> Problem statement:
Extract from the listing each line in which the word "will" appears.

> Given data:
··········

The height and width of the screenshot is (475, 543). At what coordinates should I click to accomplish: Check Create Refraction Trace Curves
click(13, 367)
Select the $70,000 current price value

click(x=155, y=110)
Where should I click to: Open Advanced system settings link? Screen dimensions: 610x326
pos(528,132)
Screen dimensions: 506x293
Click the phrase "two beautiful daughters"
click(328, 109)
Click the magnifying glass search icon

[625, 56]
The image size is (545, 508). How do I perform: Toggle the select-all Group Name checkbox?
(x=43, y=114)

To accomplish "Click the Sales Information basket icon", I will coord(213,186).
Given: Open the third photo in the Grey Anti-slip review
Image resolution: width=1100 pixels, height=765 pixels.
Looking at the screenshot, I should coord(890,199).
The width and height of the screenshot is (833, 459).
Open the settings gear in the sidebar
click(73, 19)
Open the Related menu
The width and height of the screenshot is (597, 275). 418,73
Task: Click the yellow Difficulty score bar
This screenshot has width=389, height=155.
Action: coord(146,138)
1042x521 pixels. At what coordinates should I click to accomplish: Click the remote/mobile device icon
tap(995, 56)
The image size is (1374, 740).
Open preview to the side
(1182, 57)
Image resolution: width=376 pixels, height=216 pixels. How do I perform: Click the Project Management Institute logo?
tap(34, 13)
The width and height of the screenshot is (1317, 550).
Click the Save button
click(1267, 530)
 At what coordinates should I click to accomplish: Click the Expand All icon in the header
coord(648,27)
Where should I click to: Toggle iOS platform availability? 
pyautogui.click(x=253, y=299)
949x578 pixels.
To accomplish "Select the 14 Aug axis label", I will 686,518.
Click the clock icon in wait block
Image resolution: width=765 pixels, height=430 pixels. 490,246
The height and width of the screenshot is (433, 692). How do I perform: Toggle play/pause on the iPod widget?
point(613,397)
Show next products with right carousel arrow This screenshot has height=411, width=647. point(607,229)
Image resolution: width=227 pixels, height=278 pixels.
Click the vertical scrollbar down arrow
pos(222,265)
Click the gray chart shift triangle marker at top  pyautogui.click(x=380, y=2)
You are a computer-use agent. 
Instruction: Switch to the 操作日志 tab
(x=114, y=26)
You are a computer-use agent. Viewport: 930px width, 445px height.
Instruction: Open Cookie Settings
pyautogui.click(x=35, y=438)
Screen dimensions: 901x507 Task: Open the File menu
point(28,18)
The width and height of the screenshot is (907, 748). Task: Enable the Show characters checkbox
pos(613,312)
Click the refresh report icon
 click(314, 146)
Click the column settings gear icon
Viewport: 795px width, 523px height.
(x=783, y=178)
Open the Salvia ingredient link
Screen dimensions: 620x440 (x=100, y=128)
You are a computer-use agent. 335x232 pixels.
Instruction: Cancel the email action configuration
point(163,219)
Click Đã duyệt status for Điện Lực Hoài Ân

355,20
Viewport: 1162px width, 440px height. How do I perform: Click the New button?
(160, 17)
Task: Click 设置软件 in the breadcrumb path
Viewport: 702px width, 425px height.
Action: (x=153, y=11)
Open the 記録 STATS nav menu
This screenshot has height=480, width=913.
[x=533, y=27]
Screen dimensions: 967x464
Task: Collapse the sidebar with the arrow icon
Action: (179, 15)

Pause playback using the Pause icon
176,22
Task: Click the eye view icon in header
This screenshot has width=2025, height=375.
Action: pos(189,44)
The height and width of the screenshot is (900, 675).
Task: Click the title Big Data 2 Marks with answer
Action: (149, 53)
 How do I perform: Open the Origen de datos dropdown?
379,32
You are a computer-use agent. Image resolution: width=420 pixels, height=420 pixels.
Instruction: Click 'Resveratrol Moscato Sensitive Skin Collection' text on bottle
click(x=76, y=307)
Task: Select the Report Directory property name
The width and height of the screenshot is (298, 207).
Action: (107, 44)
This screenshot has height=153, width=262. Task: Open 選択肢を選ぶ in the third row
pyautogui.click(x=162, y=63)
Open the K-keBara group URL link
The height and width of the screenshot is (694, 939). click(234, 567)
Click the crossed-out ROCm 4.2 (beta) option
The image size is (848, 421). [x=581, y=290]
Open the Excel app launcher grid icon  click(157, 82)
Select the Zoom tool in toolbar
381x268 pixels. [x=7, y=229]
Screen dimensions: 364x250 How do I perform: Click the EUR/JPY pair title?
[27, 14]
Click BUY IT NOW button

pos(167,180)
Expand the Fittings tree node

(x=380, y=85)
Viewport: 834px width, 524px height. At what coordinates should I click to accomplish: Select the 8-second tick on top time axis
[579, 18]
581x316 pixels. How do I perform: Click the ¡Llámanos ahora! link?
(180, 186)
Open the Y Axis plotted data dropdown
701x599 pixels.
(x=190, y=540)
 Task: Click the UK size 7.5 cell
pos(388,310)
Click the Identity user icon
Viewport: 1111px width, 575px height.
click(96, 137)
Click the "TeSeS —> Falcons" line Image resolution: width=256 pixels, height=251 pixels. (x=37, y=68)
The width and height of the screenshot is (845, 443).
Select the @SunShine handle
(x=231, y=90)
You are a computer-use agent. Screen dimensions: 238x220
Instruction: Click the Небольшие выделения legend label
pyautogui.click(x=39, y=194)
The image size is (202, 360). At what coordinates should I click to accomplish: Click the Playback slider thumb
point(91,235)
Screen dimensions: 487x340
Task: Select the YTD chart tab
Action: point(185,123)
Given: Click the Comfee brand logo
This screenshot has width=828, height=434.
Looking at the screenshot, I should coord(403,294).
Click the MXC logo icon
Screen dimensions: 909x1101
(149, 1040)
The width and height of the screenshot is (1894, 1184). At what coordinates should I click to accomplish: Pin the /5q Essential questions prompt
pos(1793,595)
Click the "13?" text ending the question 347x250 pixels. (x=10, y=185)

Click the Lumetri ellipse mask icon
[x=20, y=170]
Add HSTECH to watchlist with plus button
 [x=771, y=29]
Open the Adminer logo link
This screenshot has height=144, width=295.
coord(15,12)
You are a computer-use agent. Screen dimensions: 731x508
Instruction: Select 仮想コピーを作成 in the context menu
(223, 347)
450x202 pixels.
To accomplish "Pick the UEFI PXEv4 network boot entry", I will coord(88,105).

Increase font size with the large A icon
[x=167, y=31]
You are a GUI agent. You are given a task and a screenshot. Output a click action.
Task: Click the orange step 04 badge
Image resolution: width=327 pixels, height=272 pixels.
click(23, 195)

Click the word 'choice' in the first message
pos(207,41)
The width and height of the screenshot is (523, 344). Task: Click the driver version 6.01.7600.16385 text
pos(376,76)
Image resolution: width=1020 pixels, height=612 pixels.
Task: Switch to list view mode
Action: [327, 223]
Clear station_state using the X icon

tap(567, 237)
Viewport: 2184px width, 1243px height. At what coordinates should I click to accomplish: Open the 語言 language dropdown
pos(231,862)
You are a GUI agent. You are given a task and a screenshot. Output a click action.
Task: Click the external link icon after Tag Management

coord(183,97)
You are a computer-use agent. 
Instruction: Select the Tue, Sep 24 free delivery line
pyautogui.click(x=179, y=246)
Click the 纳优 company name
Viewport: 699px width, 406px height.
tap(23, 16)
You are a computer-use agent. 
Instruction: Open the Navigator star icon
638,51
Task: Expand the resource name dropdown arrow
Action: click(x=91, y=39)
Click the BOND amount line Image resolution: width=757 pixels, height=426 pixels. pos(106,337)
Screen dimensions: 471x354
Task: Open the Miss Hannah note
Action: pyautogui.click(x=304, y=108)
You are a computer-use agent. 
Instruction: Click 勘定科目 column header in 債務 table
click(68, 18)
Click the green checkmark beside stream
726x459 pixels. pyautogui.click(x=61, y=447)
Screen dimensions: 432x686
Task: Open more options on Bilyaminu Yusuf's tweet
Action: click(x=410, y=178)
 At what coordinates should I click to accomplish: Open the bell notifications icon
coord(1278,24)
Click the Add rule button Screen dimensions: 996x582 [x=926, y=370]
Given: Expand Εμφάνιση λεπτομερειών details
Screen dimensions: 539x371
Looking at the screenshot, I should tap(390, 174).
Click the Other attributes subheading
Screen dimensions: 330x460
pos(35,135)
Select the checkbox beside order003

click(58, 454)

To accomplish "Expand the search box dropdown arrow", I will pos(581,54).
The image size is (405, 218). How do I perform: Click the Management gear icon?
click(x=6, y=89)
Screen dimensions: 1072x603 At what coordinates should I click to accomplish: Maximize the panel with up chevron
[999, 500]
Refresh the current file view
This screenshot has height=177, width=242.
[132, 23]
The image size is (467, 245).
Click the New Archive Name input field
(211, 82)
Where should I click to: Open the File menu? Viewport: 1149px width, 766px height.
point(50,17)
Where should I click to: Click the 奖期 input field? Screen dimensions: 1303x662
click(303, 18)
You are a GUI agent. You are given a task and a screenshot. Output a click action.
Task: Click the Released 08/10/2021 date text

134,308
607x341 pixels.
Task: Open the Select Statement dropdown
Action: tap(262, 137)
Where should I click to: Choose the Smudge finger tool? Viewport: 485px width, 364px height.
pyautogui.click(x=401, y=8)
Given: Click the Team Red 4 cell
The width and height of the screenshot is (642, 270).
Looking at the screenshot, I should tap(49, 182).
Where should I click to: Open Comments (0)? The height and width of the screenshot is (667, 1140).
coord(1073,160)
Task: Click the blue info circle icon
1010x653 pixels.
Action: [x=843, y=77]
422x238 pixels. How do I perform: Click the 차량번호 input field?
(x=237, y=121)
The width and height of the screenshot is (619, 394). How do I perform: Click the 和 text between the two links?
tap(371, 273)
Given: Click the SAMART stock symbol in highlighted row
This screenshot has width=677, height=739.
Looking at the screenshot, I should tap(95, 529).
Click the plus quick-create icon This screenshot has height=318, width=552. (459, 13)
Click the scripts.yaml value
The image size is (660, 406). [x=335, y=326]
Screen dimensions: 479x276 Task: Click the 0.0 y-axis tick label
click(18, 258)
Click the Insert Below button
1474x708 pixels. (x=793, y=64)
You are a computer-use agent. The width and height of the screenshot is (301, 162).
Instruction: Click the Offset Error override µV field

··········

> Exercise answer:
To accomplish "Click the Sales Information basket icon", I will coord(213,186).
To accomplish "Select the 14 Aug axis label", I will 686,518.
To accomplish "Pick the UEFI PXEv4 network boot entry", I will coord(88,105).
To accomplish "Expand the search box dropdown arrow", I will pos(581,54).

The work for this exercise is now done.